• _Provided passage_:
----------------
Many people, most notably Swartz’s family and friends, have argued that the charges he was facing were out of proportion to his alleged crime. But Holder rejected the notion that the prosecutors had been overzealous, noting that Swartz had been consistently offered plea bargains that would’ve required him to spend only a few months in prison. “There was never an intention for him to go to jail for longer than a three-, four-, potentially five-month range,” said Holder.

Watching the livestream of the session, I was astounded at how freely Holder admitted that this was the goal all along. So was Cornyn, apparently, and he followed up with an excellent question: “Does it strike you as odd that the government would indict someone for crimes that would carry penalties of up to 35 years in prison and million dollar fines, and then offer him a three- or four- month prison sentence?” (Swartz was actually facing up to 50 years in prison.)

Holder responded that, no, he didn’t think it was odd at all. Cornyn pressed the point:

Cornyn: So you don’t consider this a case of prosecutorial overreach or misconduct?

Holder: No, I don’t look at what necessarily was charged as much as what was offered, in terms of how the case might have been resolved.

That’s just stupid. It’s impossible to decouple the charges in a case from its potential resolution. As Cornyn went on to note, the whole point of a lengthy maximum sentence like the one Swartz was facing is to intimidate defendants into pleading guilty. In an email this afternoon, Swartz’s lawyer, Elliot Peters, told me that the prosecutors made it very clear: If the case went to trial, and if Swartz lost, they would recommend a guidelines sentence of seven years in prison. “While what [Holder] states appears literally accurate, he is avoiding confronting some issues that are troubling,” Peters told me. Among those issues: “Why was jail necessary in this case at all? Why 13 felony counts? Why such a disparity between the punishment warranted on a plea and after a trial?”

The DOJ may have only intended for Swartz to go to jail for a couple months. It’s clear, though, they would’ve had no problem with sending him away for a few years, too. I think Sen. Cornyn put it nicely: “If you’re an individual American citizen, and you’re looking at criminal charges being brought by the United States government, with all of the vast resources available to the government, it strikes me as disproportionate, and one that is basically being used inappropriately, to try to bully someone into pleading guilty to something that strikes me as rather minor.”
----------------
• _Stated goal 1_: Retype the rows between the one holding "The width and height of the screenshot is (1198, 1008)." and the one holding "click(219, 30)", inclusive, keeping each line as it appears.
The passage on the Swartz case and the rows that follow it have no connection to each other.

• _Supplied data_:
----------------
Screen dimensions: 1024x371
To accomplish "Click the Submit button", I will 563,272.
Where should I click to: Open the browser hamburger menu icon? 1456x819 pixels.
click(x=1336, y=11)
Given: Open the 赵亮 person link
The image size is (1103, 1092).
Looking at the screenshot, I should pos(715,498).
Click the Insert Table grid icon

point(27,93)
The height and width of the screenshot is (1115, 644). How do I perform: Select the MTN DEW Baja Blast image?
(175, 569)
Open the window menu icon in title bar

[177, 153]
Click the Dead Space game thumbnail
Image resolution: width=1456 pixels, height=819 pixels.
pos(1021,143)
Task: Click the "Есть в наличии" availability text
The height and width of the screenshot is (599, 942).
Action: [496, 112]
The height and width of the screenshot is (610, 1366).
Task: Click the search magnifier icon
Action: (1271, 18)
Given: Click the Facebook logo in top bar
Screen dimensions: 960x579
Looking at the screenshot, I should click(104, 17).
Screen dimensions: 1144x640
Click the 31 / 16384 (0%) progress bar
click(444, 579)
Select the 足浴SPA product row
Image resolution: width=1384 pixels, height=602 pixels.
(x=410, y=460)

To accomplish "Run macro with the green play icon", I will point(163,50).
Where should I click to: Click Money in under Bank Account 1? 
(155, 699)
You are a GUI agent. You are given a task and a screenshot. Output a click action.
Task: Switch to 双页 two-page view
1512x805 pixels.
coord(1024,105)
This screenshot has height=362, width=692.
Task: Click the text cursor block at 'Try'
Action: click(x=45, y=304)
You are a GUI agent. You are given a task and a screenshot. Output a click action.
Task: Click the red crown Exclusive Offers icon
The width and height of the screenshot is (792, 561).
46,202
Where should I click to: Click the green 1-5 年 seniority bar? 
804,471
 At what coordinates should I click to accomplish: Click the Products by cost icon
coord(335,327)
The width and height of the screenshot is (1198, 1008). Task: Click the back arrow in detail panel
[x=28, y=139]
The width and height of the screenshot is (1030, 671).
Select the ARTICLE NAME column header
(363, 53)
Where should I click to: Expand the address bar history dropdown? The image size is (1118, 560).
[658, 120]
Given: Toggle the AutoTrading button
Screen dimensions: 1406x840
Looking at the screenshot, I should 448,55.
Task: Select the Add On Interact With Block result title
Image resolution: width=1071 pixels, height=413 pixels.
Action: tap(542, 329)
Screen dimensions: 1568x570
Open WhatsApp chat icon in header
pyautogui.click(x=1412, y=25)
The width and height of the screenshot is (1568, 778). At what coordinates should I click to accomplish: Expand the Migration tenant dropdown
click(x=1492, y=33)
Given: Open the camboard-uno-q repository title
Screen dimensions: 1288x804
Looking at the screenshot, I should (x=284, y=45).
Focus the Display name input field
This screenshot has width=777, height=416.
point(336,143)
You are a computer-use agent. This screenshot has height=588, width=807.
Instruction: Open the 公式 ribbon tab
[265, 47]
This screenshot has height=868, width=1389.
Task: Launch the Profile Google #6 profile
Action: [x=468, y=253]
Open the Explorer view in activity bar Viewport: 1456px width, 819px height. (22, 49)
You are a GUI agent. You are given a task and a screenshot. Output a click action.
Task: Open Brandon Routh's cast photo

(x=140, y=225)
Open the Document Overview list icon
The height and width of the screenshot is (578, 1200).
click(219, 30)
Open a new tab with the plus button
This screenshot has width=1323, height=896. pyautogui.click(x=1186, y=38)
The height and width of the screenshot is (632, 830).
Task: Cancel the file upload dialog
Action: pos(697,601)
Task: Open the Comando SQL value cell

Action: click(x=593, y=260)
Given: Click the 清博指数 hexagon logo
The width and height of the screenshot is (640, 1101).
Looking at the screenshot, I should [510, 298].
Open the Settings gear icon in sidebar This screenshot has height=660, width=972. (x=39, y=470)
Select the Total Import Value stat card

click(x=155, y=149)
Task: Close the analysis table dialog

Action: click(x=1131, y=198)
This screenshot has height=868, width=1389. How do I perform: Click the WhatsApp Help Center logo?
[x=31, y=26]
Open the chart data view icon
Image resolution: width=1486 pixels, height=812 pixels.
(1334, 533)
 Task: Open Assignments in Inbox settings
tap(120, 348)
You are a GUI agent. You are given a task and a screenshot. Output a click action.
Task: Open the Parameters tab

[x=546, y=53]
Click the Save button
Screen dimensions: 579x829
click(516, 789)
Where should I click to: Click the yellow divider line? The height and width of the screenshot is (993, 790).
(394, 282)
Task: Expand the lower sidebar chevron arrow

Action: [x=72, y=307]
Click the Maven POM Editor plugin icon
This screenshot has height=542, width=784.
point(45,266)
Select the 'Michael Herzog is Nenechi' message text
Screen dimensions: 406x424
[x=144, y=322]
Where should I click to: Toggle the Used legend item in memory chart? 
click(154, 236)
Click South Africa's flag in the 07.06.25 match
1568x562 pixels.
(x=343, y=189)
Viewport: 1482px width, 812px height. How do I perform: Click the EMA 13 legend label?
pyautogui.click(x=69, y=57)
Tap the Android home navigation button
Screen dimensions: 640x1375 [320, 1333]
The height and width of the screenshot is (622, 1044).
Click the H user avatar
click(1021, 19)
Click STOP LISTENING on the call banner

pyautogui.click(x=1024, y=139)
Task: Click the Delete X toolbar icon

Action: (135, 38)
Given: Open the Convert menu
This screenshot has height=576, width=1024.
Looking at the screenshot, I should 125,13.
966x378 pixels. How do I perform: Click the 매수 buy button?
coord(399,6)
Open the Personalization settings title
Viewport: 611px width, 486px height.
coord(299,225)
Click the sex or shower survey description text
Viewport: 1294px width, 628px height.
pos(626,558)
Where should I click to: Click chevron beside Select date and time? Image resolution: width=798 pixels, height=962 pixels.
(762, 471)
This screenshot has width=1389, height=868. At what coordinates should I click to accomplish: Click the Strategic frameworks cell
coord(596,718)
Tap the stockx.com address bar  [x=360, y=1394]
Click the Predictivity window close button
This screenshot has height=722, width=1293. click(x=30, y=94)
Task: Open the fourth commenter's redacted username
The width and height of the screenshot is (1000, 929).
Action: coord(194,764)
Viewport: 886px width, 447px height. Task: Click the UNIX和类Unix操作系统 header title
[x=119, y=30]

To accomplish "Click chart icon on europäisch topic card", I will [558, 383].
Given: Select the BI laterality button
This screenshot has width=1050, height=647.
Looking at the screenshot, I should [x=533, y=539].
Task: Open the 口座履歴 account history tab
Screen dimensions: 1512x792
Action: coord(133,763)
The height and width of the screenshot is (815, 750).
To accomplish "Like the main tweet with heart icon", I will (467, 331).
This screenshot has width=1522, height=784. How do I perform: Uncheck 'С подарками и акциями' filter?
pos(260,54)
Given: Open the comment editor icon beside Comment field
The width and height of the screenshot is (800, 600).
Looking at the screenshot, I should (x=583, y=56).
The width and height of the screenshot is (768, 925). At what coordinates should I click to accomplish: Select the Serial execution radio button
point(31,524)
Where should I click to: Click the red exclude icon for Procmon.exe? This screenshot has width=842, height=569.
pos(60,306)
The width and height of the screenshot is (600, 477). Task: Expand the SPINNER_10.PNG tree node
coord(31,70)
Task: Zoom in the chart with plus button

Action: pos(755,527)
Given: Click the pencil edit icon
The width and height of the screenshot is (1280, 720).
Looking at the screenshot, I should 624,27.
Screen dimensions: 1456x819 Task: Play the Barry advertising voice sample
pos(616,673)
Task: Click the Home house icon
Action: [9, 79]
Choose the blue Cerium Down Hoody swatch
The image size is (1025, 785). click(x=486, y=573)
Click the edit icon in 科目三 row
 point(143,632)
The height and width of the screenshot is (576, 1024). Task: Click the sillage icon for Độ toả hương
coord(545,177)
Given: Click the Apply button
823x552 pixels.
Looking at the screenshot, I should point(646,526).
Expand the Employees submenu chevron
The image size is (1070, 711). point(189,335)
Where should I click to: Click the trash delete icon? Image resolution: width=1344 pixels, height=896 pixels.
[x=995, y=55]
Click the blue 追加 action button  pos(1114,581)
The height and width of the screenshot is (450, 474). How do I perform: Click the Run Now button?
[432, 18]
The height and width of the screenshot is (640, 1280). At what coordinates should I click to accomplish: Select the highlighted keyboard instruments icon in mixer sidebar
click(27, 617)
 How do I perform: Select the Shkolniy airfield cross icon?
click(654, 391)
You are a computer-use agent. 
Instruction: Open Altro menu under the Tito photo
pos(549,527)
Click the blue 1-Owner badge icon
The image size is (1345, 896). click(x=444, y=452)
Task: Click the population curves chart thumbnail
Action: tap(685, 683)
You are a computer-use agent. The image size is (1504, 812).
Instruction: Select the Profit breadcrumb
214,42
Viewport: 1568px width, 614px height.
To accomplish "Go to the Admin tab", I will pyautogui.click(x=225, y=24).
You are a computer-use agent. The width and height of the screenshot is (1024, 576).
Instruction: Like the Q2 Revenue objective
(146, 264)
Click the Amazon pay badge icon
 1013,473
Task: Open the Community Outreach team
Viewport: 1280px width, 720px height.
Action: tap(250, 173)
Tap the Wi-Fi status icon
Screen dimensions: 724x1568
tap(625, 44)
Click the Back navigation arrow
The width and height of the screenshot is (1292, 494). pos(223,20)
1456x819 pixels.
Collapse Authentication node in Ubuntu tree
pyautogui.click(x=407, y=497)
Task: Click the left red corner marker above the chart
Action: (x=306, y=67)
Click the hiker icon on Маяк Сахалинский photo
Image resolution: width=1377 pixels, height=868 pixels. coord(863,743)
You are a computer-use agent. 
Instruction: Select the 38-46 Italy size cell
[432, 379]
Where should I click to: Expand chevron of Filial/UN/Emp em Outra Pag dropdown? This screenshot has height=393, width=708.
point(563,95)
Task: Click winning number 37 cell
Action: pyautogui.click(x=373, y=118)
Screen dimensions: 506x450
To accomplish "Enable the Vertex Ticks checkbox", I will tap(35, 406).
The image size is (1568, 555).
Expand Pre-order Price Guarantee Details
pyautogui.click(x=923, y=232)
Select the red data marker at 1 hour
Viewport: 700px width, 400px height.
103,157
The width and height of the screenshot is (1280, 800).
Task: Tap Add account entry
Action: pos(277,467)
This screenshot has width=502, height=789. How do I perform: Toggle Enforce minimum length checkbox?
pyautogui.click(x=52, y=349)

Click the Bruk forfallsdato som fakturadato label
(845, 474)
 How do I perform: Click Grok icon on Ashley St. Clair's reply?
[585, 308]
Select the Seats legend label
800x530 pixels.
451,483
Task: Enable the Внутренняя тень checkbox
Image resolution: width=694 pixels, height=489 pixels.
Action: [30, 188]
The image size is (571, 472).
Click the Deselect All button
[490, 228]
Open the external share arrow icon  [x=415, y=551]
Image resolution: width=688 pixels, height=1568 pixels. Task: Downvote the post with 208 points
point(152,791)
----------------
• _Stated goal 2_: In the passage on the Swartz case, what sentence did the prosecutors say they would recommend if Swartz went to trial and lost?

• _Reply 1_:
The width and height of the screenshot is (1198, 1008). Task: Click the back arrow in detail panel
[x=28, y=139]
The width and height of the screenshot is (1030, 671).
Select the ARTICLE NAME column header
(363, 53)
Where should I click to: Expand the address bar history dropdown? The image size is (1118, 560).
[658, 120]
Given: Toggle the AutoTrading button
Screen dimensions: 1406x840
Looking at the screenshot, I should 448,55.
Task: Select the Add On Interact With Block result title
Image resolution: width=1071 pixels, height=413 pixels.
Action: tap(542, 329)
Screen dimensions: 1568x570
Open WhatsApp chat icon in header
pyautogui.click(x=1412, y=25)
The width and height of the screenshot is (1568, 778). At what coordinates should I click to accomplish: Expand the Migration tenant dropdown
click(x=1492, y=33)
Given: Open the camboard-uno-q repository title
Screen dimensions: 1288x804
Looking at the screenshot, I should (x=284, y=45).
Focus the Display name input field
This screenshot has width=777, height=416.
point(336,143)
You are a computer-use agent. This screenshot has height=588, width=807.
Instruction: Open the 公式 ribbon tab
[265, 47]
This screenshot has height=868, width=1389.
Task: Launch the Profile Google #6 profile
Action: [x=468, y=253]
Open the Explorer view in activity bar Viewport: 1456px width, 819px height. (22, 49)
You are a GUI agent. You are given a task and a screenshot. Output a click action.
Task: Open Brandon Routh's cast photo

(x=140, y=225)
Open the Document Overview list icon
The height and width of the screenshot is (578, 1200).
click(219, 30)

• _Reply 2_: A guidelines sentence of seven years in prison.